I'm trying to scrape all comments from a subreddit. I've found a library called PRAW. It gives an example

import praw
r = praw.Reddit('Comment parser example by u/_Daimon_')
subreddit = r.get_subreddit("python")
comments = subreddit.get_comments()

However, this returns only the most recent 25 comments. How can I parse all comments in the subreddit? On the Reddit interface, there's a next button, so it should be possible to go back in history page by page.

Answer

IronManMark20 picture IronManMark20 · Jun 28, 2015

From the docs:

See UnauthenticatedReddit.get_comments() for complete usage.

That function has *args and **kwargs, and the function notes:

The additional parameters are passed directly into get_content(). Note: the url parameter cannot be altered.

Therefore, I looked at that function (find it here).
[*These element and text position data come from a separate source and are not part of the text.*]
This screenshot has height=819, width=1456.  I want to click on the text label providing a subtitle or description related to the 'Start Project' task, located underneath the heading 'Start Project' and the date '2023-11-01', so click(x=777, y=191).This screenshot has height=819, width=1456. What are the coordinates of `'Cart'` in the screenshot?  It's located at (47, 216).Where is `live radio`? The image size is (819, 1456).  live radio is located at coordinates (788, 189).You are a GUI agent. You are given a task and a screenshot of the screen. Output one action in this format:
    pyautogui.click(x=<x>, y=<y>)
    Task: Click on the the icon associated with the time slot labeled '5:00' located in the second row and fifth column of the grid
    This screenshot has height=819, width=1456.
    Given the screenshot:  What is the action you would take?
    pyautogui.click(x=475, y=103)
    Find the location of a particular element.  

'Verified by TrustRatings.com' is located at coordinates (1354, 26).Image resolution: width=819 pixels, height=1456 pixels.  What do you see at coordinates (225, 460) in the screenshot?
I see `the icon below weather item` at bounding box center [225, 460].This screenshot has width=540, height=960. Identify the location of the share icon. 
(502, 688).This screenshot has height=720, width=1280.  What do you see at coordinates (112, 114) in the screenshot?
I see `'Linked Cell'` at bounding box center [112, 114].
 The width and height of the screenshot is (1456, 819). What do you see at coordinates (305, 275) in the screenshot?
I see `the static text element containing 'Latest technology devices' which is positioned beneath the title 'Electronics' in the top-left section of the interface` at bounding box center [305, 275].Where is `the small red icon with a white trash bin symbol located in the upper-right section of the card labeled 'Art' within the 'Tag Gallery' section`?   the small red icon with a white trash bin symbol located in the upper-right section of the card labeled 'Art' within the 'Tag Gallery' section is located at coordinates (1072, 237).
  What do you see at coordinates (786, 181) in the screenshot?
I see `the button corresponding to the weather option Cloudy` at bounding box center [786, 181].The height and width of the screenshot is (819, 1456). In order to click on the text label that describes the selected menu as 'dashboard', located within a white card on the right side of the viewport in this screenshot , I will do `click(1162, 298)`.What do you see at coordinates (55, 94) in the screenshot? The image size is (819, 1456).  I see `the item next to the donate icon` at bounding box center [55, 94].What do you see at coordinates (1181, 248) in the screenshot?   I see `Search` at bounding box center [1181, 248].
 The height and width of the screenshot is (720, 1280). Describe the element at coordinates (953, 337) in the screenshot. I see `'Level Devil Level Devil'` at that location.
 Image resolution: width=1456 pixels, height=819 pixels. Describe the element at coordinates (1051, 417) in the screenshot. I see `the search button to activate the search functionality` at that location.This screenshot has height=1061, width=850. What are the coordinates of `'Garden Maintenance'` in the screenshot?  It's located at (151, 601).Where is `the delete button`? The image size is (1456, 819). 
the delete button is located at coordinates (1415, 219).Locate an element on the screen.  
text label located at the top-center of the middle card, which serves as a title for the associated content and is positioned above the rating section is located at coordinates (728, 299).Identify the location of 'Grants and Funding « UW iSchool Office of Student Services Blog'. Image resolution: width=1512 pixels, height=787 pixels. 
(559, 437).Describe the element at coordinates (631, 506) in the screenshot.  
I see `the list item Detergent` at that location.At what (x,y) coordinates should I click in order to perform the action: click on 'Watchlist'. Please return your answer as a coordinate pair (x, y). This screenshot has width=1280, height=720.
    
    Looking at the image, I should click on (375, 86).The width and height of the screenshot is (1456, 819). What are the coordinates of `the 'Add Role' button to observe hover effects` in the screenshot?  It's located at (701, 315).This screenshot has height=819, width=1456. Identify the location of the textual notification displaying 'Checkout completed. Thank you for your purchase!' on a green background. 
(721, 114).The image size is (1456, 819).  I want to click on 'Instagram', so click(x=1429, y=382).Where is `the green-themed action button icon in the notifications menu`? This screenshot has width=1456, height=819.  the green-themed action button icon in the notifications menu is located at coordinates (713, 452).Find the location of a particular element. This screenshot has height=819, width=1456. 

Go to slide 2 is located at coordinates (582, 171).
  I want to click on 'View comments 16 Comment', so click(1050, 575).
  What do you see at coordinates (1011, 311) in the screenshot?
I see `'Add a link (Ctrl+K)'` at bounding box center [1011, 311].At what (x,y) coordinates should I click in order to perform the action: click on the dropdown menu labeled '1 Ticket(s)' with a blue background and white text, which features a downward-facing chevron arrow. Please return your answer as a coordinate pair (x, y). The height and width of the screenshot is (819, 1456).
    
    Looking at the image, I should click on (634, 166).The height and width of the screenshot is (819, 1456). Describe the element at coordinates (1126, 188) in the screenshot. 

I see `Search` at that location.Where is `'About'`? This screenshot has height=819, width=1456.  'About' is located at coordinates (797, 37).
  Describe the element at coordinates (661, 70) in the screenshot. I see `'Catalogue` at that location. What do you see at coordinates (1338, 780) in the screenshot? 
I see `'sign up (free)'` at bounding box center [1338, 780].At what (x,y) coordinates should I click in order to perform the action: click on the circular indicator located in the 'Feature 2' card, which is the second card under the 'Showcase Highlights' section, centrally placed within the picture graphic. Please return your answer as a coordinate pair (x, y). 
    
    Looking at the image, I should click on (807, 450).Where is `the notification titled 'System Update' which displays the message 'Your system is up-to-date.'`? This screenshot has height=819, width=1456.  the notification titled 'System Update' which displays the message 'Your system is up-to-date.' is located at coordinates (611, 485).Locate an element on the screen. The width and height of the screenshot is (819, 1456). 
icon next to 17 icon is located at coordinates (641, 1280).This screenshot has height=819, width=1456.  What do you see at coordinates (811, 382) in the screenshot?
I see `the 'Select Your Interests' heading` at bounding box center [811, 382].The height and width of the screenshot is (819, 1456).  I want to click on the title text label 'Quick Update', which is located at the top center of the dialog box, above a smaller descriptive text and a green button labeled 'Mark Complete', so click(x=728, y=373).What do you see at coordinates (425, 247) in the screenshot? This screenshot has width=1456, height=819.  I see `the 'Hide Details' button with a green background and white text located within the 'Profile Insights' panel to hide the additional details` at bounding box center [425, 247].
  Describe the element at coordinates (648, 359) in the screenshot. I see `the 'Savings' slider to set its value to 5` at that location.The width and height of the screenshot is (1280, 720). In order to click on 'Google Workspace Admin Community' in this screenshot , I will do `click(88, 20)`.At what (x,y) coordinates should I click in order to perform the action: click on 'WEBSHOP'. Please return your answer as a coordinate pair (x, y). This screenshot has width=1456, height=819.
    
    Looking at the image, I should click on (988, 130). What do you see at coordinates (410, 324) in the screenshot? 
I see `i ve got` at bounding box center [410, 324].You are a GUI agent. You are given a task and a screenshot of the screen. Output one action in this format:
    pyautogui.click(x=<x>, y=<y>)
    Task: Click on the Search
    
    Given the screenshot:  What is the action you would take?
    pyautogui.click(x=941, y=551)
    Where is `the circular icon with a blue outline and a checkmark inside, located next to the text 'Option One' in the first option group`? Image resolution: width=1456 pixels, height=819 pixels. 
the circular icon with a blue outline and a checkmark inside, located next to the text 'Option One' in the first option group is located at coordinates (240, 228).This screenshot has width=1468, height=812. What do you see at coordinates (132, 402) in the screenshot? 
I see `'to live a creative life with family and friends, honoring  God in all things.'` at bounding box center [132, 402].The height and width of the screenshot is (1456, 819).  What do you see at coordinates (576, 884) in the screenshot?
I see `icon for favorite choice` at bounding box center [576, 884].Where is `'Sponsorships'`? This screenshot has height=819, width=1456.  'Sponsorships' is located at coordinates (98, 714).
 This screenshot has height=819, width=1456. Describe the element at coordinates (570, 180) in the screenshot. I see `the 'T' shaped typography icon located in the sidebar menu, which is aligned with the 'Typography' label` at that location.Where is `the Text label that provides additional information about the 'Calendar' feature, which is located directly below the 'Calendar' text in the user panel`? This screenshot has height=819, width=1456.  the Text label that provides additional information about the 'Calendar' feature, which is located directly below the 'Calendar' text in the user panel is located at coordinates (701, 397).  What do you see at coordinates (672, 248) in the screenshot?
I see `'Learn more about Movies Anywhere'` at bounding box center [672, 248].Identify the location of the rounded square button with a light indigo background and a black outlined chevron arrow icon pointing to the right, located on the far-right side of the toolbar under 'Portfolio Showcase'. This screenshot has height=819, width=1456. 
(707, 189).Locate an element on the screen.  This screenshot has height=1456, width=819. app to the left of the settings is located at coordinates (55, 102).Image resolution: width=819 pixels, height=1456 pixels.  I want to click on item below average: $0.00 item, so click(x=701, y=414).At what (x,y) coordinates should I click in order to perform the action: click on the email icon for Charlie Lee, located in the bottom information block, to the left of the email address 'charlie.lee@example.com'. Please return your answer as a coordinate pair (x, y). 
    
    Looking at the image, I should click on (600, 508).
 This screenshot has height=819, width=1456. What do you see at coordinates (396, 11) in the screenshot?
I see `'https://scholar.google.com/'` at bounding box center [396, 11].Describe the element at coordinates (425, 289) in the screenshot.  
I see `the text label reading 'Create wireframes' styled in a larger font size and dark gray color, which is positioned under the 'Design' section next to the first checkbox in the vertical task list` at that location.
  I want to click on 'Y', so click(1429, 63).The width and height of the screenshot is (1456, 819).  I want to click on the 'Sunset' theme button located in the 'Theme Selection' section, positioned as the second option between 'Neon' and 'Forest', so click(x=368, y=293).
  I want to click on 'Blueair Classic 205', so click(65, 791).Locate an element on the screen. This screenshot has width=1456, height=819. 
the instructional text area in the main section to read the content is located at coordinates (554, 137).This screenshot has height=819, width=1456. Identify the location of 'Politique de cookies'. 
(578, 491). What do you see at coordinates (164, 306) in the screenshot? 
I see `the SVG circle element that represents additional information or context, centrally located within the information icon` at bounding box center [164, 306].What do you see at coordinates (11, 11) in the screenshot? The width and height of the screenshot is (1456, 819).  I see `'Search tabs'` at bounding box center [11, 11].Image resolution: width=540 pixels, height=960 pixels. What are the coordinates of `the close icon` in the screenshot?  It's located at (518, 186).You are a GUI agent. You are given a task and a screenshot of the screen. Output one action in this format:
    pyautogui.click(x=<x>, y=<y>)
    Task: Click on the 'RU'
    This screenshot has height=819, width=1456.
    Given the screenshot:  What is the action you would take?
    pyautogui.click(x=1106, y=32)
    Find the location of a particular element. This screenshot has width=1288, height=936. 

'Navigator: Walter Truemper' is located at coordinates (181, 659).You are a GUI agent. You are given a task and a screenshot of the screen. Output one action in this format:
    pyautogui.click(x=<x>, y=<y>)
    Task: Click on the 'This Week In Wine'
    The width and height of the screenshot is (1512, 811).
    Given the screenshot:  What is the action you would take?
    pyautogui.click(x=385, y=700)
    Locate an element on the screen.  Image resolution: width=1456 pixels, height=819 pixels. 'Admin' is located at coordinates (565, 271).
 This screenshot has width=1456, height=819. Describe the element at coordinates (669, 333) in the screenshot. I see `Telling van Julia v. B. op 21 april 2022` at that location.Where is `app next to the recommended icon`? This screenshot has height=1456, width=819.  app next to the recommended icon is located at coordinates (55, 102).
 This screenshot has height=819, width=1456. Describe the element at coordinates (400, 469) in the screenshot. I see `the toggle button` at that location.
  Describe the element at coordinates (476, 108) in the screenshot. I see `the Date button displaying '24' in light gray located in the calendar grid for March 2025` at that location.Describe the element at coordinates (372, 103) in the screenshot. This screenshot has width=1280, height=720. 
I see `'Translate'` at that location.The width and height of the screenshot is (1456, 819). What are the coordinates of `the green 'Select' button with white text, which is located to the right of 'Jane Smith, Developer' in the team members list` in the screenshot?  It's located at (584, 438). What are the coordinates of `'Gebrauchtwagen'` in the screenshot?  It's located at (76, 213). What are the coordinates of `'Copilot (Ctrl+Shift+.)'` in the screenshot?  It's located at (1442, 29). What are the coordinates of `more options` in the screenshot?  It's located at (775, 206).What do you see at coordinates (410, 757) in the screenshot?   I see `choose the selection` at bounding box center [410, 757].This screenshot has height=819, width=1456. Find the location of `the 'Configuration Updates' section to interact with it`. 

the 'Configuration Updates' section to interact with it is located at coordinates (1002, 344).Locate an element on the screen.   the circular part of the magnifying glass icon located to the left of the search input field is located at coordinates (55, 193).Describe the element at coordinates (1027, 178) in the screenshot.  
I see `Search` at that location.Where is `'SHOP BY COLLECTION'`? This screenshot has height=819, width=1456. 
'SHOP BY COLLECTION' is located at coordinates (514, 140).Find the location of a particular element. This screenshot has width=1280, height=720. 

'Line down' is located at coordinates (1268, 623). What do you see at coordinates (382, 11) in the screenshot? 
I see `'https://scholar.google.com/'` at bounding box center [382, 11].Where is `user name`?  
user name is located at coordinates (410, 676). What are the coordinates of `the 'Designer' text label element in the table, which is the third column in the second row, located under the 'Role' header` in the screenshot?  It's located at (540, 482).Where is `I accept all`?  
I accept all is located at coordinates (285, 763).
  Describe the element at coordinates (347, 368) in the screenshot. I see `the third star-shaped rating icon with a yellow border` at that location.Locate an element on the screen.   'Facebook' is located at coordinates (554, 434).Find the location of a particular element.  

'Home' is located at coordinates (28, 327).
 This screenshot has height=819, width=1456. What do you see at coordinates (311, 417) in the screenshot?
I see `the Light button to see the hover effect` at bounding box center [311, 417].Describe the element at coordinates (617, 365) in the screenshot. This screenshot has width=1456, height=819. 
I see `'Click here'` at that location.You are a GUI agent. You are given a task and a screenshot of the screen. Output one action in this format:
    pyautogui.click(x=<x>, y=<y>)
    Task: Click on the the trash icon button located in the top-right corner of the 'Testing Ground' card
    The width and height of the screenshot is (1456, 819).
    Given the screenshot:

One of the arguments for get_content is limit.

limit – the number of content entries to fetch. If limit <= 0, fetch the default for your account (25 for unauthenticated users). If limit is None, then fetch as many entries as possible (reddit returns at most 100 per request, however, PRAW will automatically make additional requests as necessary).

(Emphasis added). So my test was:

 comments=subreddit.get_comments(limit=None)

And I got 30+ comments (probably the 100 limit, but I had to go through them manually, so I thought 30 was enough).